#### Extracted text:
════════════════

Offensive Threat Intelligence
CTI isn’t just for blue teams. Used properly, it sharpens red team tradecraft, aligns ops to real-world threats, and exposes blind spots defenders often miss. It’s not about knowing threats, it’s about becoming them long enough to help others beat them.

Learn from Adversaries to Inform Better Practices
Cyber Threat Intelligence (CTI) is often misunderstood. It gets bundled in as just reading threat reports or tracking high-level actors but often that’s missing the point. CTI, especially the “cyber” side of it, is often picked up by folks without much technical background. That’s not a problem on its own, but it can show when the analysis lacks depth or understanding as to how an attack occured and how the techniques are used in the real world.
Used well, CTI shouldn't be passive. It involves using historical data, evolving incident patterns, and the overlap of red and blue capabilities to understand how adversaries think, act, and adapt. Done well, CTI strengthens an organisation’s overall security posture by informing how defences are designed, tested, and evolved.

════════════════

#### Given records:
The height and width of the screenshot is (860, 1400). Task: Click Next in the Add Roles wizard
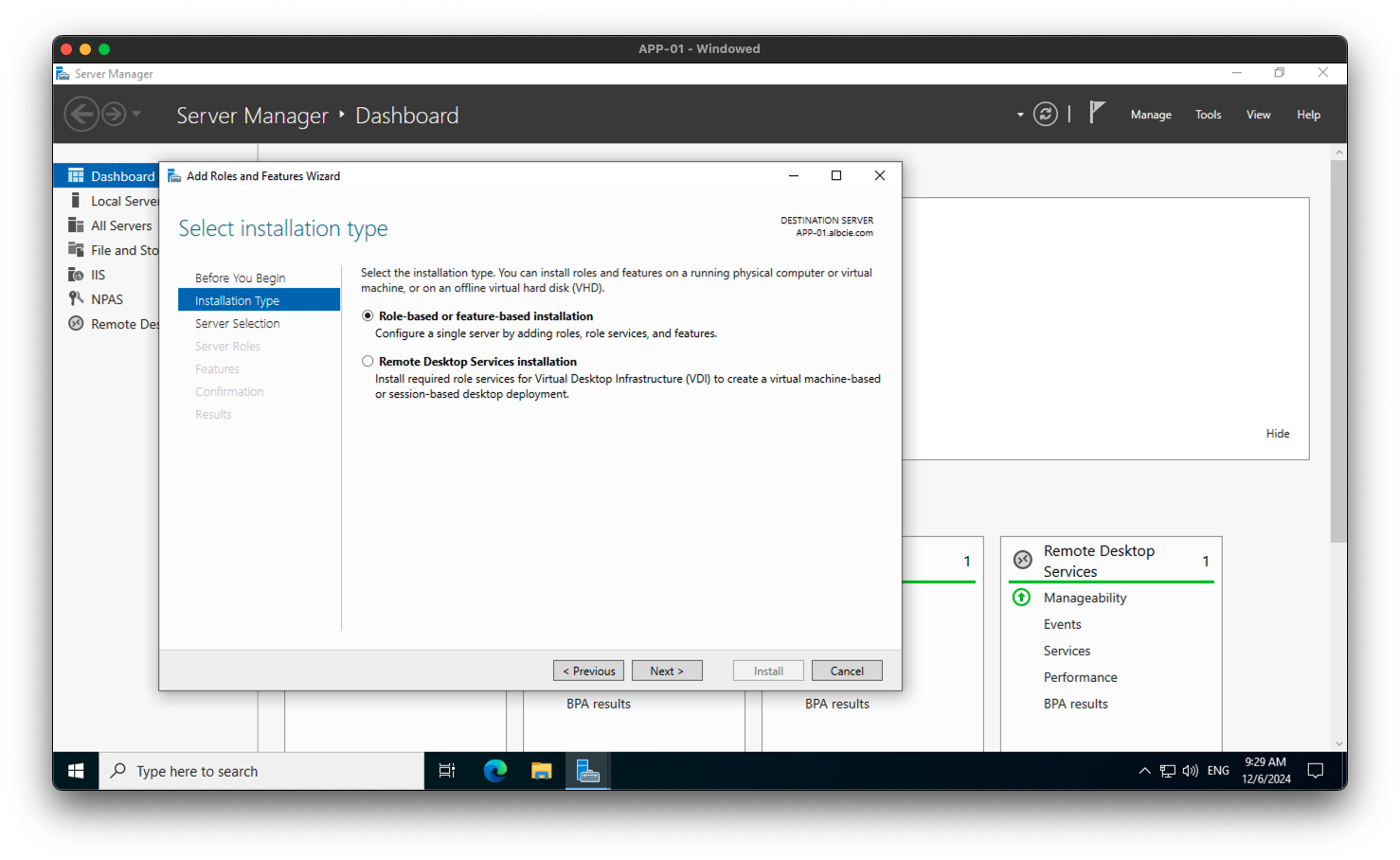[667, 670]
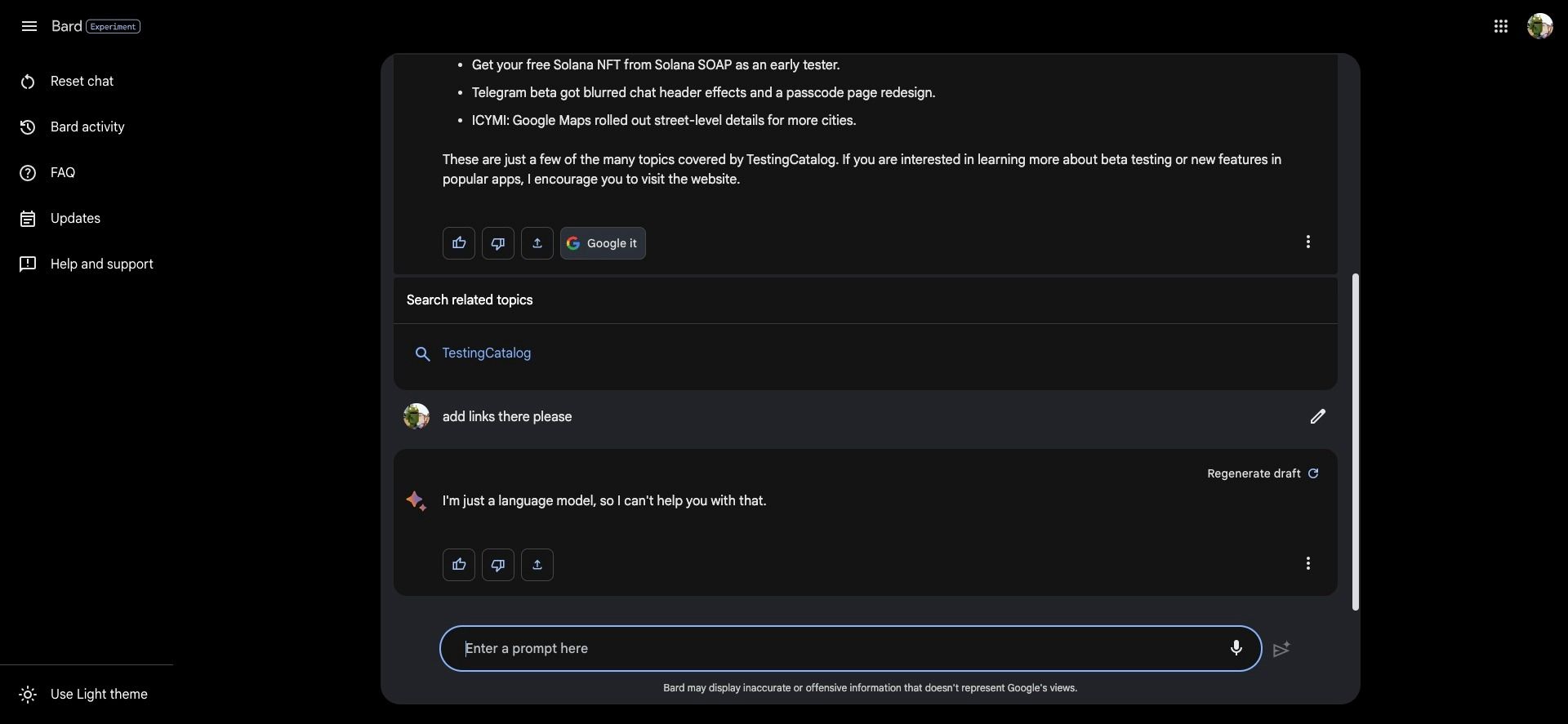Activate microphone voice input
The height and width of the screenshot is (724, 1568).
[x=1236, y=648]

════════════════

#### Brief 1:
According to the offensive threat intelligence text, who often picks up the "cyber" side of CTI?
#### Brief 2:
Resume the offensive threat intelligence text, starting after its final sentence.

#### Exercise result 1:
Folks without much technical background.

#### Exercise result 2:
Just like in offensive security, the end goal isn’t to show off or break things for the sake of it (and often breaking things is what trips alerts so keeping away from differentation from the norm is important). The goal overall is to improve defence, all offensive security operations undertaken by red teams is offensive security for defensive purposes. Whether you’re a pentester, a red teamer simulating real adversaries, or a blue teamer chasing alerts, you’re all aiming for the same thing: helping the organisation become harder to breach, making security better all around just with a different path to get there.
Offensive Security != Threat Intelligence?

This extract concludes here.